To evaluate this system, we trained the model to recognize a single user, using five data points to train and the remaining five data points for that user, along with the data points from the other users, to test. We repeated this = 252 times for each user (once for each possible training set for that user) and calculated the average over all users for the false positive (classifying the presented data as belonging to a valid user when the do not) and false negative rates (rejecting a valid user).
For our data, we found the false positive rate to be 0.0032% and the false negative rate 1.3%. This suggests that our threshold selection is strongly biased towards false negatives. Again, intuitively, this makes sense, since we are conservatively rejecting even valid samples if they fall outside of the variability of the training data. For authentication tasks, this is appropriate, since allowing an invalid user access to the system is significantly worse that rejecting a valid user. While we are certain this threshold computation could be improved, this is outside the scope of this work.

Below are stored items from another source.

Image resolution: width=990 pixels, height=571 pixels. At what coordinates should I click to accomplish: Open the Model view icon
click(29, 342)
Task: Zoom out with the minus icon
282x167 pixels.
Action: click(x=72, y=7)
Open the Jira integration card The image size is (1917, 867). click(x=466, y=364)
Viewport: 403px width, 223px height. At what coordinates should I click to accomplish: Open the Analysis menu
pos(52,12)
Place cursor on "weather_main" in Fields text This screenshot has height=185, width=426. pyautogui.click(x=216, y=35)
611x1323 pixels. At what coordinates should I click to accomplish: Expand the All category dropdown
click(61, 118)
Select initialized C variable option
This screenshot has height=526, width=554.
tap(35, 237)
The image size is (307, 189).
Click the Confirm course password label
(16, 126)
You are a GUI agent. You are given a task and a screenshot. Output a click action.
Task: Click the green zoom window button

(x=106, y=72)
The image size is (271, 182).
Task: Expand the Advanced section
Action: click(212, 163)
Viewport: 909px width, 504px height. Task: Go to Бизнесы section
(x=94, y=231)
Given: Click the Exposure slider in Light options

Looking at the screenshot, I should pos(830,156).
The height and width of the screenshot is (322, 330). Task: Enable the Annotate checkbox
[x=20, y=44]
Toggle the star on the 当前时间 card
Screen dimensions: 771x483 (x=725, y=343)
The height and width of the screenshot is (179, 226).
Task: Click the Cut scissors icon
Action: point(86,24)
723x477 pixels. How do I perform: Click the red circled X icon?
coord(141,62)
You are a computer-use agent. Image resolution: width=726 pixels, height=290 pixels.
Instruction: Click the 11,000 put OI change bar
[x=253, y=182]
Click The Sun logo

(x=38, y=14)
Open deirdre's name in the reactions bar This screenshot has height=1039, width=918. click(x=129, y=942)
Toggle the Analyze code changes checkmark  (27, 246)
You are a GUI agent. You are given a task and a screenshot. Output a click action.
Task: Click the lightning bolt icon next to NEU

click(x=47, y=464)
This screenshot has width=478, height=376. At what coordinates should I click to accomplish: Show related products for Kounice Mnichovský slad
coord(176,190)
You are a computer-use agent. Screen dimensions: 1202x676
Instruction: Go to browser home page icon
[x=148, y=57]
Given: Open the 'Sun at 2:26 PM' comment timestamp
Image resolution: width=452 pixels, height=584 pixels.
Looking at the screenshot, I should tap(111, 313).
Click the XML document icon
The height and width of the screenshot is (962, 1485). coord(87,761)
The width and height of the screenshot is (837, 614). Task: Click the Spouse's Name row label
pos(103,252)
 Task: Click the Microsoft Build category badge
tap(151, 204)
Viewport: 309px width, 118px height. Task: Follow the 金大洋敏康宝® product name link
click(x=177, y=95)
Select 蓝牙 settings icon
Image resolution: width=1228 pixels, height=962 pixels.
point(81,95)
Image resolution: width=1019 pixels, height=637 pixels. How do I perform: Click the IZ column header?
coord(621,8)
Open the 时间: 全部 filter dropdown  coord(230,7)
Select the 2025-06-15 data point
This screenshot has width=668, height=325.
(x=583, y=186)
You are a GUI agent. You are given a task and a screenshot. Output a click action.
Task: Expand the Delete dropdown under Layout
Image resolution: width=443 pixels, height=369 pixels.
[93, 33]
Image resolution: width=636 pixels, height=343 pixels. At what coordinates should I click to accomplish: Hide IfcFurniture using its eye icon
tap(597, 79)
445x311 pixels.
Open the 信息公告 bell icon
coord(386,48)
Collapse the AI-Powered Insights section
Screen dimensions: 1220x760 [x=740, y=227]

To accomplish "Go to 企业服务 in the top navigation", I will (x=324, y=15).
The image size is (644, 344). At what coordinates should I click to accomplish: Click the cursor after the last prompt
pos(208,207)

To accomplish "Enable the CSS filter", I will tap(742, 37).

7. Limitations and Future Work
Because our research was primarily focus on one of the most common user groups (i.e., those between the ages of 18 and 30), we only recruited participants in this category. In the future, we plan to extend our research to different groups and evaluate the relative accuracy and robustness of our approach across multiple groups, especially taking into account the effect of aging on the kinesiological movements of users. In addition, future work will explore integrating our solution into pre-existing VR environment frameworks when VR hardware manufacturers provide APIs that allow us to embed our systems into their firmware. As a result, we will have a real-time application that will be totally responsive and transparent to users while interacting with a VR device doing typical tasks such playing a game, doing learning activities, and exploring multi-user worlds. We believe that our research can serve as a second-factor authentication system where the verification will be 1-to-1.
8. Conclusions
Our study provides a preview into what can be achievable in terms of using kinesiological movements within virtual Reality (VR) environments for biometric identification. We evaluated 65,241 dataset of head, eyes and hand movements using machine learning to create a continuous biometric identification system. In our best configuration, we attained a classification accuracy of 98.6%. These results indicate that the head and body movement based biometric identification holds promise that points to the possibility for continuously identifying and authenticating participants in VR systems. In practice, our method would not have to be VR application specific since we have distilled the primitive body movement patterns that are similar across different VR environments. For example, a movement biometric template captured in the core VR systems can be used to authenticate in a VR gaming application or banking application. We also determined that attacks on our BioMove identification system would require a highly sophisticated attacker. We argue that simultaneously providing the system false-positive data vectors such as eye, head and hand movement vectors that are kinesiologically replicating a valid participant is extremely difficult.